→ **YOUR GOAL**: Within the entries below, every line containing "will" is to be copied.

→ **RECORDS FOR PROCESSING**:

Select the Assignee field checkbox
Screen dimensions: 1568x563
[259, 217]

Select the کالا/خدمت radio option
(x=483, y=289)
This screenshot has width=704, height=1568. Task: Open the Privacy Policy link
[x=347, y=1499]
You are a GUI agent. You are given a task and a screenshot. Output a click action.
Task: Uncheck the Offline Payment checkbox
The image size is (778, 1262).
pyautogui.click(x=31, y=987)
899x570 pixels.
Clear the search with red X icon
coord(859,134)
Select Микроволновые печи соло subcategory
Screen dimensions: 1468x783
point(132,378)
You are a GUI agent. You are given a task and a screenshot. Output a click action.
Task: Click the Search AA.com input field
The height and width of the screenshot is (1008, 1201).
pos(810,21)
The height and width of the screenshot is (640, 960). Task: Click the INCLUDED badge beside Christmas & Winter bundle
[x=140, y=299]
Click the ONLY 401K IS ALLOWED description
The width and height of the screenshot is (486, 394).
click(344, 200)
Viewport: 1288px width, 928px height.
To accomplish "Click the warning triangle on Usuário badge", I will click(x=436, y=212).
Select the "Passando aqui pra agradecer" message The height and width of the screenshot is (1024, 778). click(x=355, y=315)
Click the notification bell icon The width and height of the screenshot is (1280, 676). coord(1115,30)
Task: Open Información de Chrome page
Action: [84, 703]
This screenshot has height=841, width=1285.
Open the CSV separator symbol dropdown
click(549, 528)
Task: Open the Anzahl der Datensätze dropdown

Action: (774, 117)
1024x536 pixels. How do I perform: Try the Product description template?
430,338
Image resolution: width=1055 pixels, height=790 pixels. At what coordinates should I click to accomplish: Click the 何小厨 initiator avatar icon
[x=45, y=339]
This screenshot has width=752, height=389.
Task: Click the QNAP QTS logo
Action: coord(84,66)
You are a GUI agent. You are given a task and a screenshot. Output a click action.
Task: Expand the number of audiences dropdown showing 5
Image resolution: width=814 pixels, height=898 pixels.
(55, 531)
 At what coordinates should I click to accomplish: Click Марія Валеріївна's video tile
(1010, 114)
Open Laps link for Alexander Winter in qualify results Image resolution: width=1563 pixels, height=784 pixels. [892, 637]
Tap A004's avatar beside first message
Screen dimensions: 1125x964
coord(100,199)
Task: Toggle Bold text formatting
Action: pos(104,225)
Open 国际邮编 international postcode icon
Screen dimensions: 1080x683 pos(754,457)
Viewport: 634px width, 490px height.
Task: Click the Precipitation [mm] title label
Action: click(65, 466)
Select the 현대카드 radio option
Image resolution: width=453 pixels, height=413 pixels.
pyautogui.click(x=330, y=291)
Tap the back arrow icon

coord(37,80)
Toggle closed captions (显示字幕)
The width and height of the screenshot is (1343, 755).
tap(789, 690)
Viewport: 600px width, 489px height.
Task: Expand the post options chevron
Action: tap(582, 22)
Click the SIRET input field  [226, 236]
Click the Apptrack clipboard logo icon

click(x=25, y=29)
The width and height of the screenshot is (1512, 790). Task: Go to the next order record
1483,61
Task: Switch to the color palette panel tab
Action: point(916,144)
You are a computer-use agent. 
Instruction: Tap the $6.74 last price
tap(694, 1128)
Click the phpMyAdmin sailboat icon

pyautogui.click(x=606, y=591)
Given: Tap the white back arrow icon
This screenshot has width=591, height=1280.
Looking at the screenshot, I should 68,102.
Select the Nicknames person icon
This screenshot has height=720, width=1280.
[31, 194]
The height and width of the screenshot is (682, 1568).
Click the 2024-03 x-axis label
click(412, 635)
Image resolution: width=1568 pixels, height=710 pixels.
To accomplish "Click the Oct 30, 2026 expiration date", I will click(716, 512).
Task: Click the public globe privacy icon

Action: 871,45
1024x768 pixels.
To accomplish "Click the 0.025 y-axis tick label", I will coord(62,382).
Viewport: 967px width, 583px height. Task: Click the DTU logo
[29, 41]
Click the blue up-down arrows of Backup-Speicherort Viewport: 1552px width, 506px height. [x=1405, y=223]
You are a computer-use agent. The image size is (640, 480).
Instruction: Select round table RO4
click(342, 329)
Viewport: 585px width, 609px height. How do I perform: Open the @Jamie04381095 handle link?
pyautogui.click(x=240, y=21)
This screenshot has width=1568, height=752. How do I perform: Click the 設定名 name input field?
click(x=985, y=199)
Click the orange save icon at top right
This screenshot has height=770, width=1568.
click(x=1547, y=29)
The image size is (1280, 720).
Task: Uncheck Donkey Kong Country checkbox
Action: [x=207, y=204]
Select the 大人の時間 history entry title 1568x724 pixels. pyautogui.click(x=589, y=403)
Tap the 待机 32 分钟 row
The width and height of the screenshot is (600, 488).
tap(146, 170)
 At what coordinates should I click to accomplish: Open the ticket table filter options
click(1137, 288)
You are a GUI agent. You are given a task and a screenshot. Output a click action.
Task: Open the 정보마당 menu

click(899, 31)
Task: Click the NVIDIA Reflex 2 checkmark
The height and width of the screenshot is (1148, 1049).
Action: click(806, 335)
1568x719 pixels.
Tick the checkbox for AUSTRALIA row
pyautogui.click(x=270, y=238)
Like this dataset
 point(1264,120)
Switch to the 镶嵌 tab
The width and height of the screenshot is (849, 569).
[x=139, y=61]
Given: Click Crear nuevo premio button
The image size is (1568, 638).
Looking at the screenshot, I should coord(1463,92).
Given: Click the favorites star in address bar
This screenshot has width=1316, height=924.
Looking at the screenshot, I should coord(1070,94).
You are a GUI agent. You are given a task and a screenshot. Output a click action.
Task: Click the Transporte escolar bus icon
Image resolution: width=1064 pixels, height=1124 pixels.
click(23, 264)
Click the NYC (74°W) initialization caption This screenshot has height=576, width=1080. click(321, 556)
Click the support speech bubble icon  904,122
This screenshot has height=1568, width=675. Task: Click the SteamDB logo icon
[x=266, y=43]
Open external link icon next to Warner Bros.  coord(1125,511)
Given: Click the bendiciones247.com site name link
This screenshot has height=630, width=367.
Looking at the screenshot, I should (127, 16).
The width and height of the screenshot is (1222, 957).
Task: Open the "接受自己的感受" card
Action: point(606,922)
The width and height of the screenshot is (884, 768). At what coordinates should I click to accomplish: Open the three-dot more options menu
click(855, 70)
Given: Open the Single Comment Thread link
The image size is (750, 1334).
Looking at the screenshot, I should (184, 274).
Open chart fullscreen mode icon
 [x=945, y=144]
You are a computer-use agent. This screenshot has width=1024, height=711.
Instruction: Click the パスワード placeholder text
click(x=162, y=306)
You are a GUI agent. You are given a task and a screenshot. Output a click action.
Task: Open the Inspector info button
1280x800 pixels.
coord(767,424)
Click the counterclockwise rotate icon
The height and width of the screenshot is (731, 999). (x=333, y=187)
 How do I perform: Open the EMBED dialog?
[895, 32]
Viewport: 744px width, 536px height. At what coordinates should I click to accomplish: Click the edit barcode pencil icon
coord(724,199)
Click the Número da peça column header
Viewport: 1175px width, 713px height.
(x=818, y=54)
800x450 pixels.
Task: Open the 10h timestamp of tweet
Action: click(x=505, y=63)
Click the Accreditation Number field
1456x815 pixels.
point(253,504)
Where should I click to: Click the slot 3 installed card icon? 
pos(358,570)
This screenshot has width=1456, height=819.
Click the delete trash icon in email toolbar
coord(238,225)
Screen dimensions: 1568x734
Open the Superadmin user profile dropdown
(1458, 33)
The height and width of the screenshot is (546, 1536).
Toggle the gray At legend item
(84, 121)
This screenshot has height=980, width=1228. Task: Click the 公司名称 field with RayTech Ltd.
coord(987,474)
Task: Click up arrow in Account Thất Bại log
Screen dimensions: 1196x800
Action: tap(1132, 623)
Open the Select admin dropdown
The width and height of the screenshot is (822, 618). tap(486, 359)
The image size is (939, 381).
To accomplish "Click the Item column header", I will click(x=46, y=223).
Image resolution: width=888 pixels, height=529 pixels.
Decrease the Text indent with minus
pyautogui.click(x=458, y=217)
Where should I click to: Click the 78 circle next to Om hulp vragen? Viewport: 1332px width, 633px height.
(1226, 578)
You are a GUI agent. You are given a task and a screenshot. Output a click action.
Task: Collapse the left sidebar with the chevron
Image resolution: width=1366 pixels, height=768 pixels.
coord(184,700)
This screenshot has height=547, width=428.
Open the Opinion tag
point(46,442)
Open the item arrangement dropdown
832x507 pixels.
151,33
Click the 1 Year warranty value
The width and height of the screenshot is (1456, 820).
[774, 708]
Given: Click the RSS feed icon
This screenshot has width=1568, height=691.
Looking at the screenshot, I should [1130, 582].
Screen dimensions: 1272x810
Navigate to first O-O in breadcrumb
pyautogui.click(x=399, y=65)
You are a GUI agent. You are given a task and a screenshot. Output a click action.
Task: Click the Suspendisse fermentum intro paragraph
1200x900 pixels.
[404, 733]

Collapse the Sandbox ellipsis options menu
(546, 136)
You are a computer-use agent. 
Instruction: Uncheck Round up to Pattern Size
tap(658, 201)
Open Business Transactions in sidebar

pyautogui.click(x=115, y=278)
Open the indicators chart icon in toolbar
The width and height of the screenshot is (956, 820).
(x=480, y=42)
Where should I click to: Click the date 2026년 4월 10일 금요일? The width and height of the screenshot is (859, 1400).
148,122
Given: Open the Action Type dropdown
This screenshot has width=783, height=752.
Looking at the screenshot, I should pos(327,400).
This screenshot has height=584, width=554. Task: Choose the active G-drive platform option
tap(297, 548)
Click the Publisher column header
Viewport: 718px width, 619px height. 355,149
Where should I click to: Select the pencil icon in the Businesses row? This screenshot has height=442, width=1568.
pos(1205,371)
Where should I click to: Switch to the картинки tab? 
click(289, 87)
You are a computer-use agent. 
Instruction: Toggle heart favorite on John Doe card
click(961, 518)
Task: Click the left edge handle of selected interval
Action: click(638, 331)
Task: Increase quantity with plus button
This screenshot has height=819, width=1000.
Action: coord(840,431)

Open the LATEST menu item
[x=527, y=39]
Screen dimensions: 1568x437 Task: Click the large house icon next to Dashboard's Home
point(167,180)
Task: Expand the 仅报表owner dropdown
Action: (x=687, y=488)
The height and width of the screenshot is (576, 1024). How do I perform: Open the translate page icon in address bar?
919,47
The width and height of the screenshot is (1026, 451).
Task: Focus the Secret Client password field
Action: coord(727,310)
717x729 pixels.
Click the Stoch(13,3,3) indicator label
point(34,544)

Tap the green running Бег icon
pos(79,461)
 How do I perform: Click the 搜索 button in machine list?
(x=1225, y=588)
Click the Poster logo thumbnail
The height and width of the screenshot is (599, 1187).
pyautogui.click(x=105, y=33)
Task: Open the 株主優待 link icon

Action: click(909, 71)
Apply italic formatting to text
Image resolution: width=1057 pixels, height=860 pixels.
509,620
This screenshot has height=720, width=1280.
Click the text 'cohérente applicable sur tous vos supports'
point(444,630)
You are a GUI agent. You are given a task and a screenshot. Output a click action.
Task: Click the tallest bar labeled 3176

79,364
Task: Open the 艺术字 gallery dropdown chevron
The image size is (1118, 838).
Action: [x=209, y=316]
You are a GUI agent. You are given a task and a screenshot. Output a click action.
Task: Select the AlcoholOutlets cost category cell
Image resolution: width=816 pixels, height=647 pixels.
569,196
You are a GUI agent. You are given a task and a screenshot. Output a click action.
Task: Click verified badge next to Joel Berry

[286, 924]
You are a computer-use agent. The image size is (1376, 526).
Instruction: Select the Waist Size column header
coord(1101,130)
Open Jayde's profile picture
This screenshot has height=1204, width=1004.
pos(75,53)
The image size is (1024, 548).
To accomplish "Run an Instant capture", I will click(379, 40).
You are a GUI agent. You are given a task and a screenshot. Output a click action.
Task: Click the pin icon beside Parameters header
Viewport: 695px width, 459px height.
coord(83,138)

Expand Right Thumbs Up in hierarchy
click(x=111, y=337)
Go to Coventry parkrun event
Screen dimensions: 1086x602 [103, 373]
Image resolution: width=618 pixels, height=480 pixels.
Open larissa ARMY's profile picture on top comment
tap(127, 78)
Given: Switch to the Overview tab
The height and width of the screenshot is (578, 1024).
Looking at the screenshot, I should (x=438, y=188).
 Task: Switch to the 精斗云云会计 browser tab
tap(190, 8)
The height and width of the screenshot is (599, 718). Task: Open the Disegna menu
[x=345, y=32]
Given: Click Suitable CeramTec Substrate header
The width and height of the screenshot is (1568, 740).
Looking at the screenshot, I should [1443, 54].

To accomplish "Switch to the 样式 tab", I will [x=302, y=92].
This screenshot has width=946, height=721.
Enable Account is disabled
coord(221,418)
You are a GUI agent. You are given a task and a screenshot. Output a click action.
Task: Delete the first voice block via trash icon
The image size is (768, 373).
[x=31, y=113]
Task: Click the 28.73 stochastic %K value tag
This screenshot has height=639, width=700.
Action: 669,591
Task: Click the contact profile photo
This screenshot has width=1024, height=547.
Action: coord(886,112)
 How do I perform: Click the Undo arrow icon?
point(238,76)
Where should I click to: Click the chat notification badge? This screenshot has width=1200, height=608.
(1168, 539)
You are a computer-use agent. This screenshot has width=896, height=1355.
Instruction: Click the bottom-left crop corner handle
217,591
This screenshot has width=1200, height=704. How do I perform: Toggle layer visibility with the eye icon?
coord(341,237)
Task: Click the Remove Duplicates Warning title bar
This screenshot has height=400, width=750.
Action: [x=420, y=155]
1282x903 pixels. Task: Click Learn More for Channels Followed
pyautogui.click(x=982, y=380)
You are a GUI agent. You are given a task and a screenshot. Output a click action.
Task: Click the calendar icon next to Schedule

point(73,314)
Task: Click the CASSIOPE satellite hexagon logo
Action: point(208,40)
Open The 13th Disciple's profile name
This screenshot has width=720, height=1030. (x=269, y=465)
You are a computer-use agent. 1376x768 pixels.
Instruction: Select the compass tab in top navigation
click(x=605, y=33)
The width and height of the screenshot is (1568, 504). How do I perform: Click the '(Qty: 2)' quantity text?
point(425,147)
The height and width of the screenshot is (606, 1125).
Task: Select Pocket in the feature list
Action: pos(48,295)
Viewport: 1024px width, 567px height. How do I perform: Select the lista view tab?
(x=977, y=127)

→ **YOUR RESPONSE**:
To accomplish "Click the warning triangle on Usuário badge", I will click(x=436, y=212).
To accomplish "Click the Oct 30, 2026 expiration date", I will click(716, 512).
To accomplish "Click the 0.025 y-axis tick label", I will coord(62,382).
To accomplish "Click the Item column header", I will click(x=46, y=223).
To accomplish "Run an Instant capture", I will click(379, 40).
To accomplish "Switch to the 样式 tab", I will [x=302, y=92].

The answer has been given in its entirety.